# Can a delta hedge be negative for all values at one time, and positive for all values at another time?

I have a problem that states there was a formula for the hedge $$\delta(t, S_t)$$ for a contingent claim whose value depends on only the stock value when $$T=20$$. In this hedge, $$\delta(t, S_t)<0$$ at $$t=11$$ for all possible values of the stock, and $$\delta(t, S_t)>0$$ at $$t=14$$ for all possible values of the stock, and we are asked whether such a formula is possible.

I'm not entirely sure how to go about answering whether such a hedge is possible or not. My intuition is that such a hedge is not possible as it would not makes sense to be selling stock at a time regardless of the stock's price, only to buy more regardless of its price at a later time, as the stock's price could be lower at $$t=11$$ than at $$t=14$$, which would result in a loss. Is this along the right lines of thinking, or am I a bit off here?
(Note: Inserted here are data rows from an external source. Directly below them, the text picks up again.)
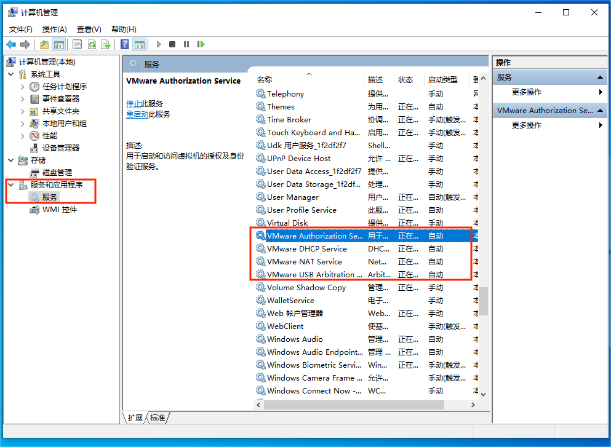The width and height of the screenshot is (611, 447).
Task: Select the VMware NAT Service row
Action: (x=304, y=262)
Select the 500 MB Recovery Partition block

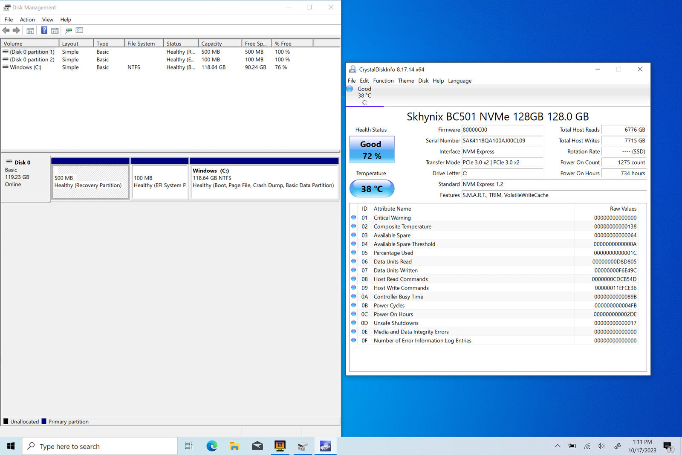pyautogui.click(x=90, y=182)
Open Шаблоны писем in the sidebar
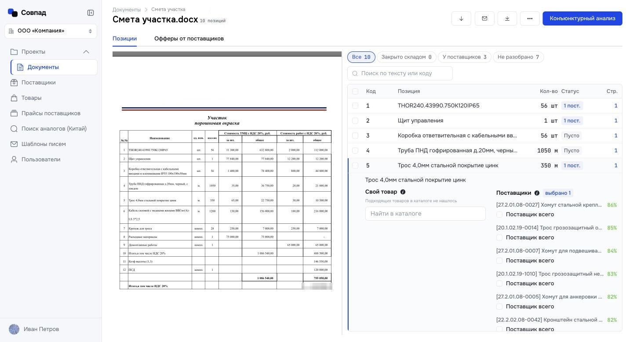The height and width of the screenshot is (342, 633). coord(44,144)
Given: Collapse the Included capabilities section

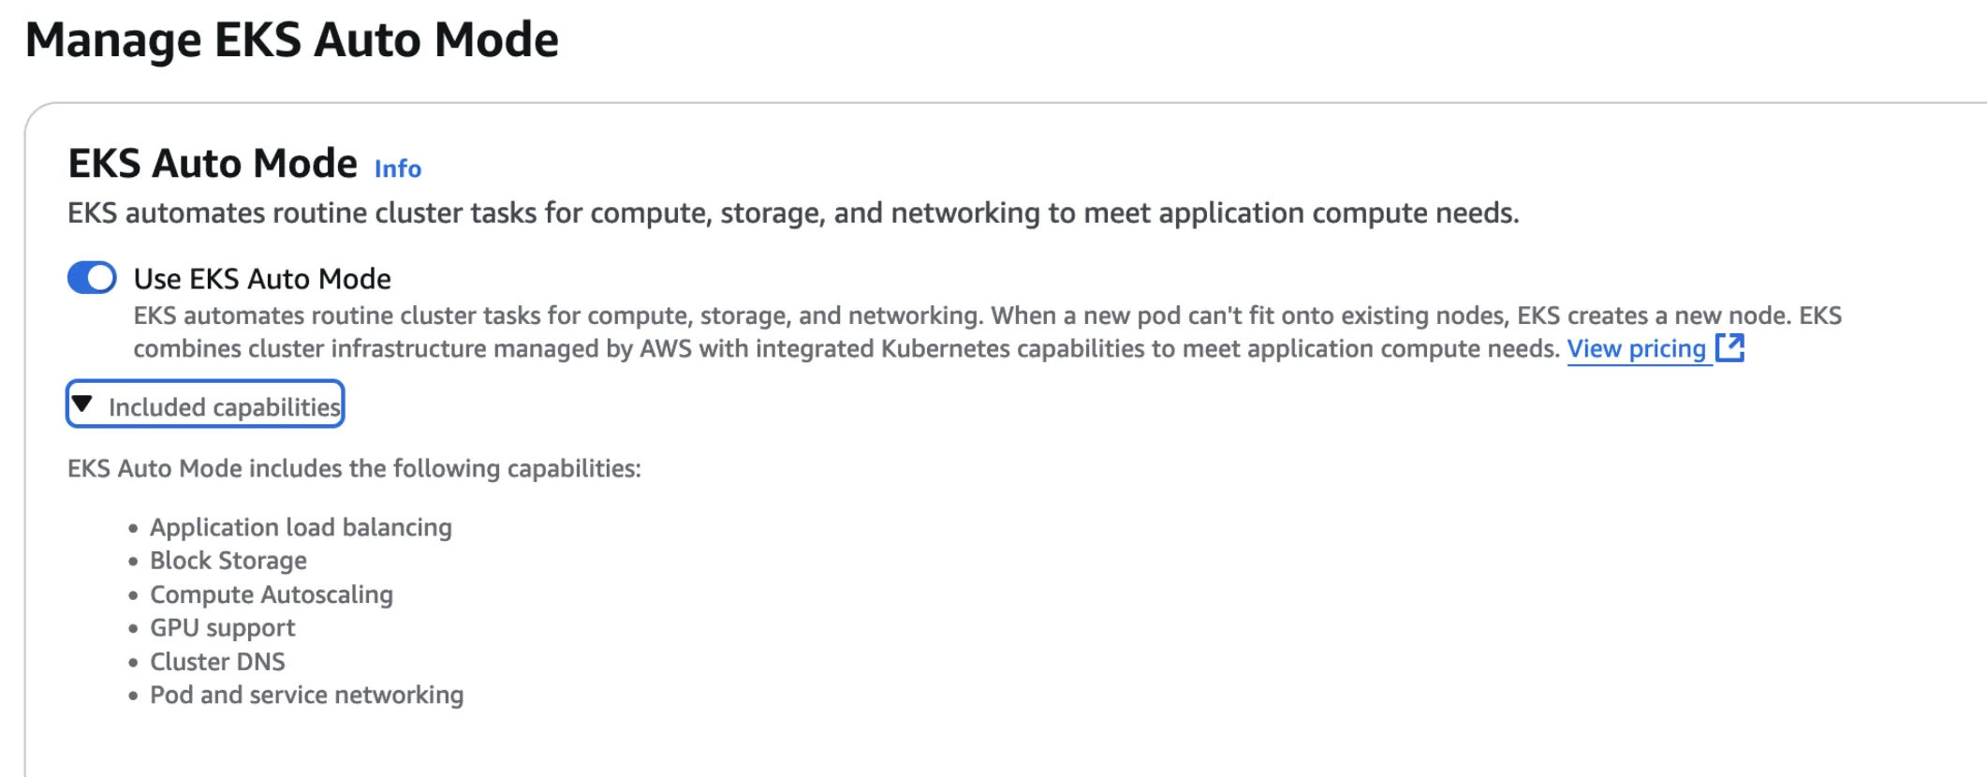Looking at the screenshot, I should point(205,404).
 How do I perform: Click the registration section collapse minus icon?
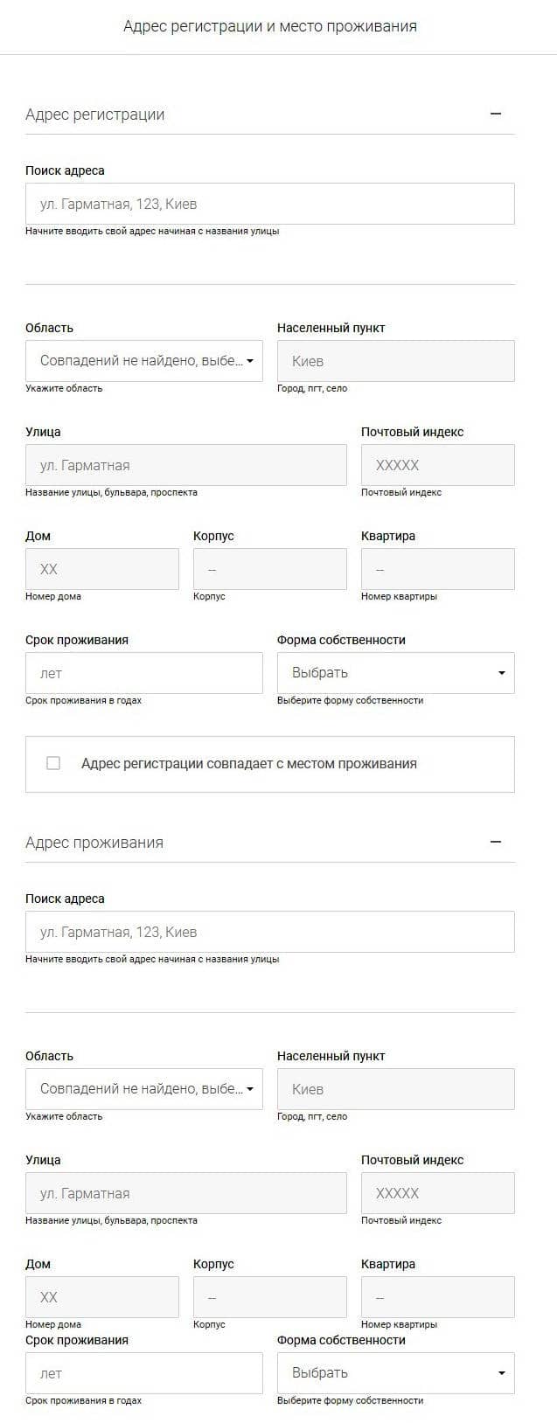click(496, 114)
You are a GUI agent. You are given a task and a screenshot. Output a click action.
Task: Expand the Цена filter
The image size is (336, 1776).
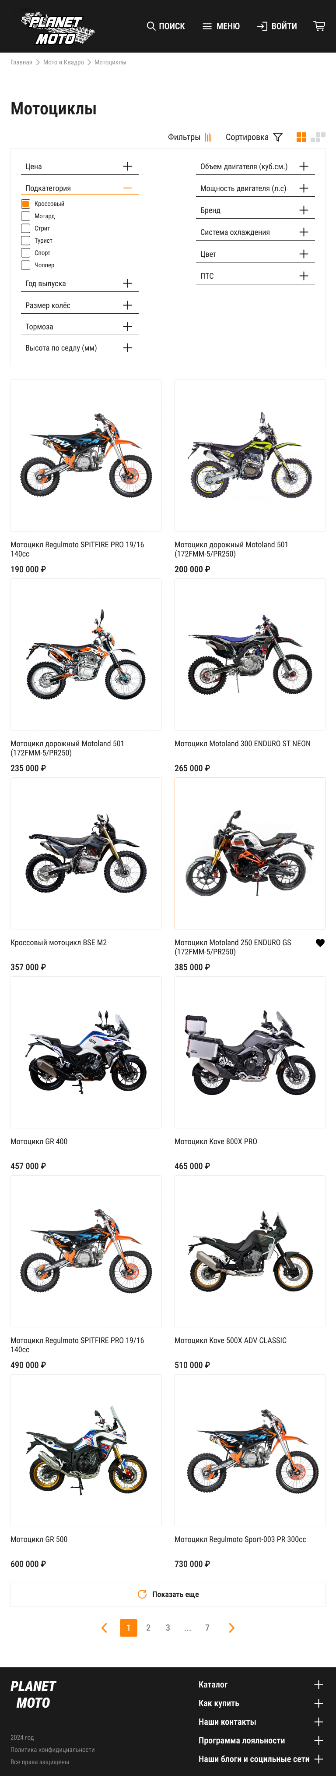tap(80, 166)
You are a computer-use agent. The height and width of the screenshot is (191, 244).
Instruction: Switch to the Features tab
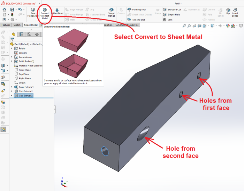[6, 25]
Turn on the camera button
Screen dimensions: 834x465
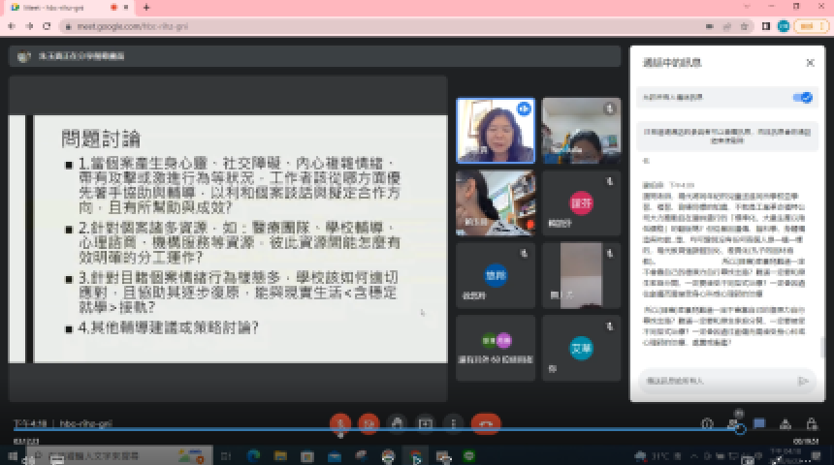(368, 423)
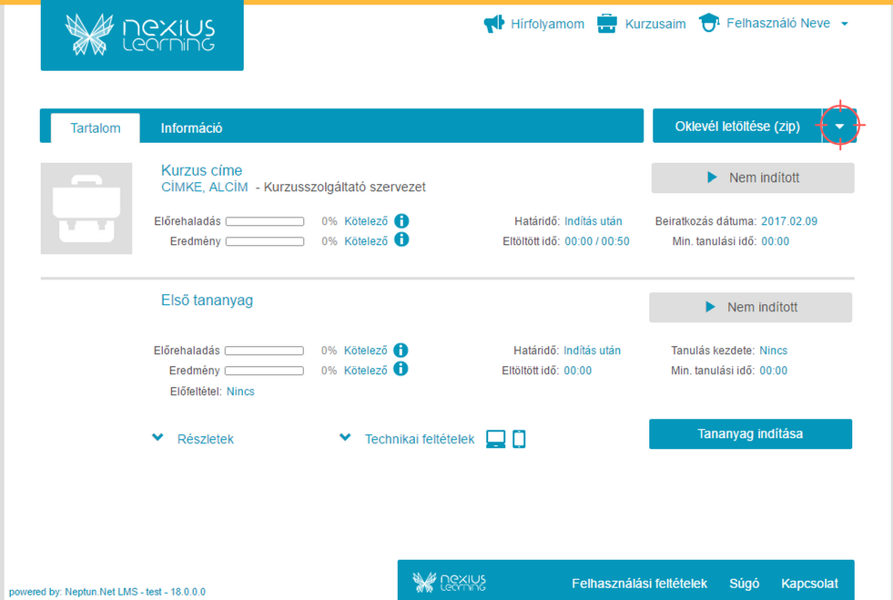Click the Nexius Learning logo in header

[141, 36]
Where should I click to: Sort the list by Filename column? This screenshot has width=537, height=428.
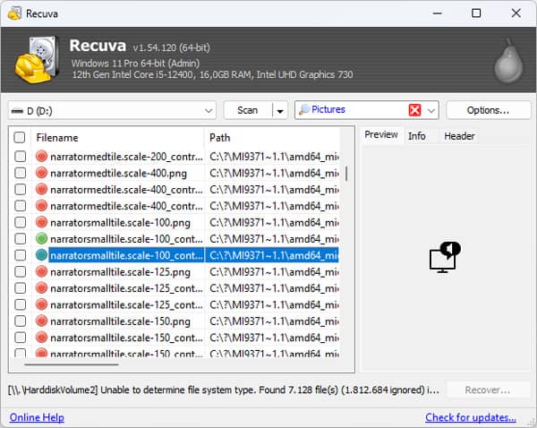point(116,138)
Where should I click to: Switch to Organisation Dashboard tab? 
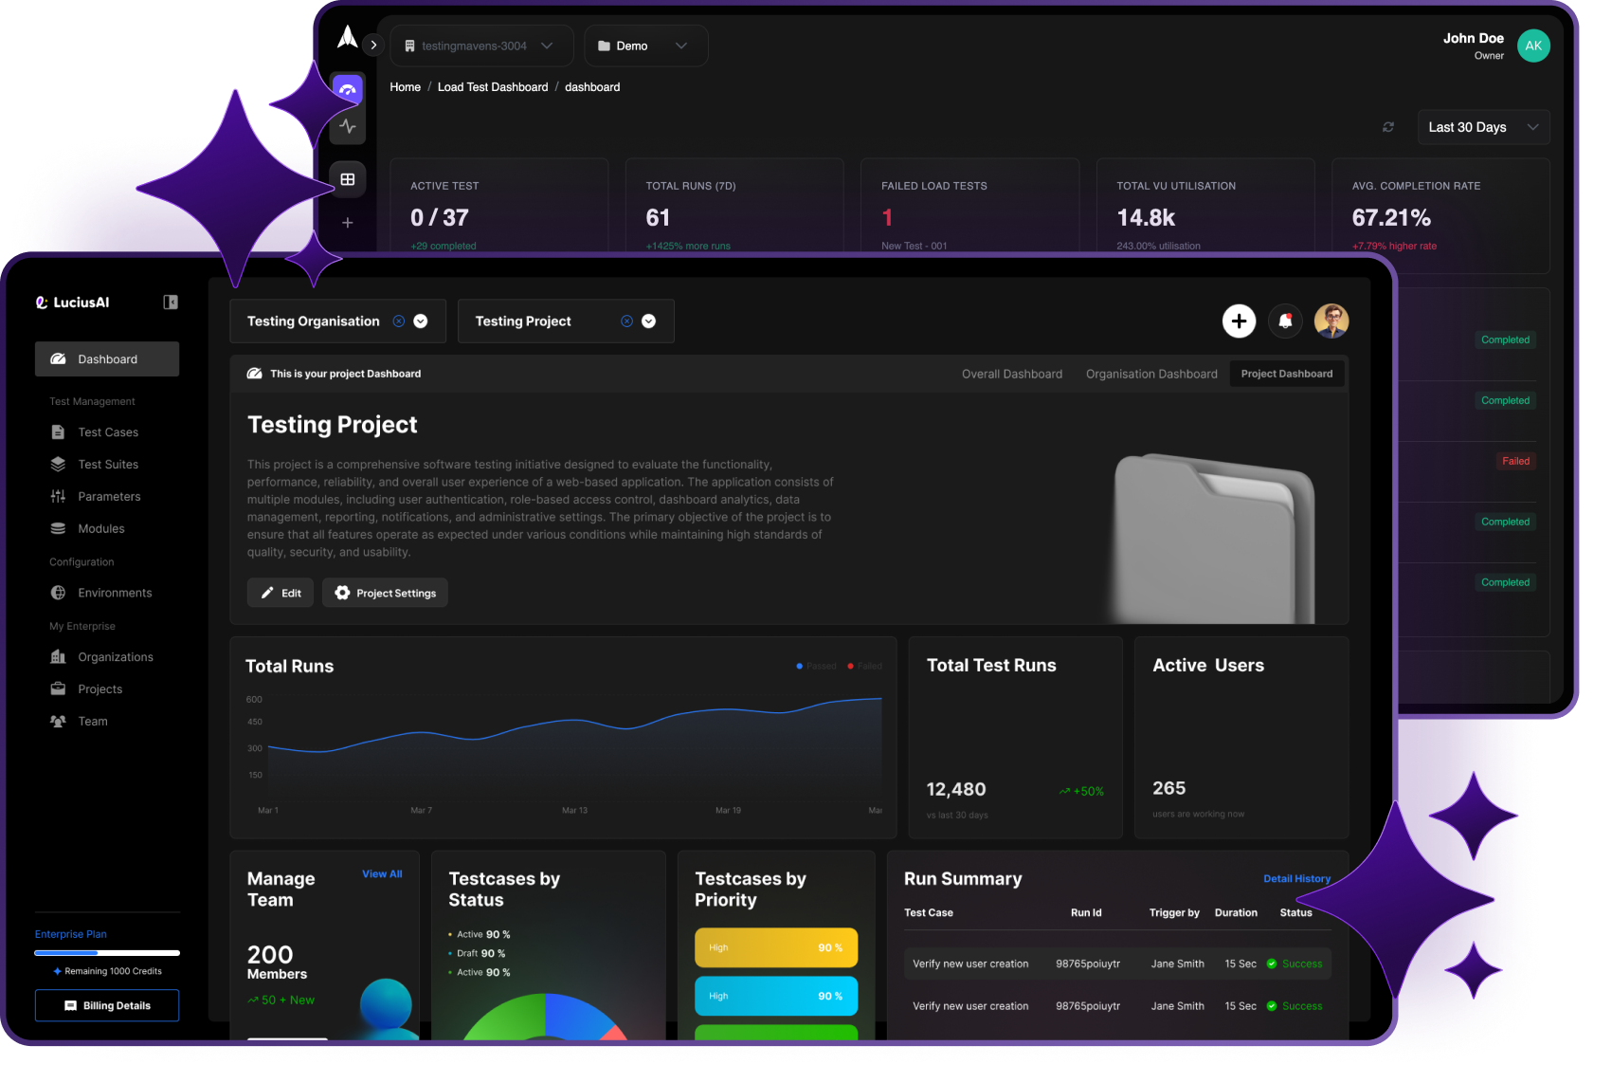[x=1151, y=374]
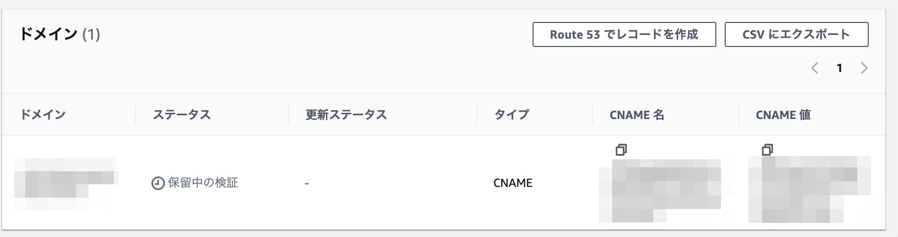Click Route 53 でレコードを作成 button
The height and width of the screenshot is (237, 898).
tap(624, 34)
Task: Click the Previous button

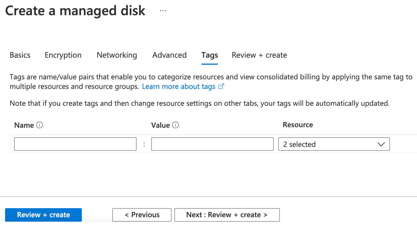Action: point(142,215)
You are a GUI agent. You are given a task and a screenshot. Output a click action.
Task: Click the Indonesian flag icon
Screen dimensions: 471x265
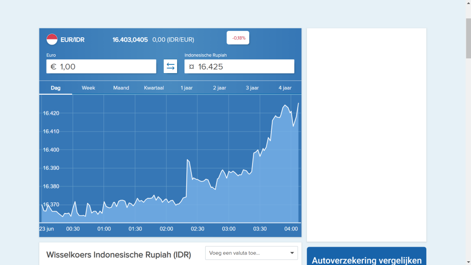click(x=52, y=40)
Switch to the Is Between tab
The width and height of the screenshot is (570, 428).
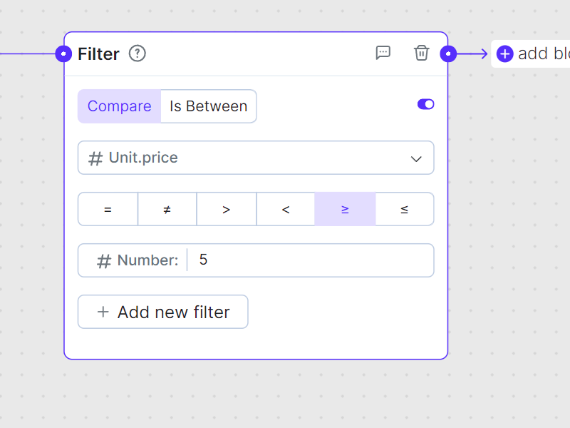tap(208, 106)
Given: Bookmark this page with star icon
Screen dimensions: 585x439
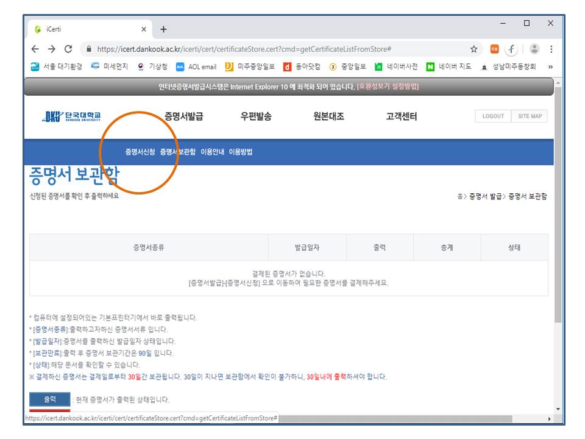Looking at the screenshot, I should coord(473,49).
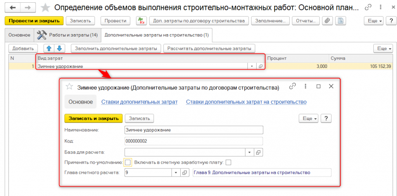Enable the Применять по-умолчанию checkbox
The width and height of the screenshot is (397, 196).
click(x=128, y=162)
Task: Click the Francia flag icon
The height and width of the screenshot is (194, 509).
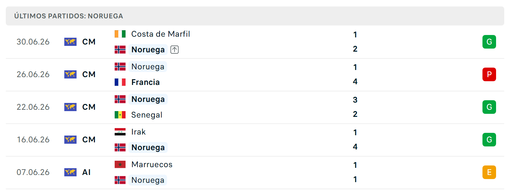Action: click(x=120, y=82)
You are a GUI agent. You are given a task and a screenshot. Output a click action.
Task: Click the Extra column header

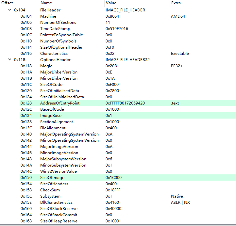[176, 3]
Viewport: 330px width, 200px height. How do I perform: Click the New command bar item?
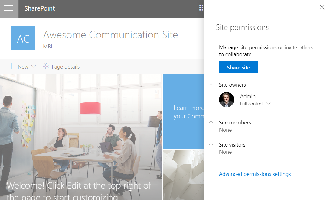click(23, 67)
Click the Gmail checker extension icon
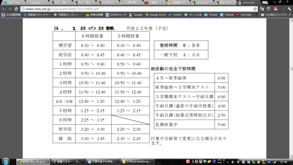 pyautogui.click(x=276, y=9)

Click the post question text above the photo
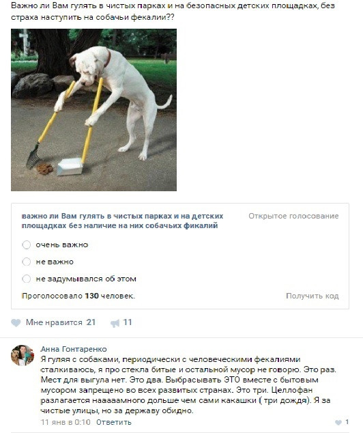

• Perhaps you should argue not in terms of profit or loss, but whether a rational prediction of $S_T$ can be be based only on time until $T$ and no other information. It would not appear that changing the prediction in this way accomplishes anything. Surely $S_T$ is either completely unpredictable (for ex. it jumps at the last moment) or depends in some way on $S_t$ (or other outside information), it cannot depend just on what day it is. That is not how a rational expectation works. Mar 19 '20 at 10:28

## 1 Answer

This is one of those situations that is not practically possible but is possible in theory. For example , the contingent payoff at $$T=20$$ is just $$S_(20)$$. But the world is such that at t=11, the stock is negatively correlated with interest rates to such an extent that the forward price $$S(11,20)$$ observed at t=11 for the stock at T=20 actually moves in the opposite direction to the spot stock price. However at t=14 the correlation is no longer present , so that $$S(14,20)$$ moves in the same direction as the stock at t=14. An unlikely situation , but possible.

• This may be a silly question, but given the information we would have when devising the hedging formula at t=0, how would we know how the stock is correlated with the interest rate at later times, and be able to detect changes to this correlation at explicit future times? Mar 19 '20 at 21:51
• You wouldn’t. That’s why it’s only a theoretical possibility.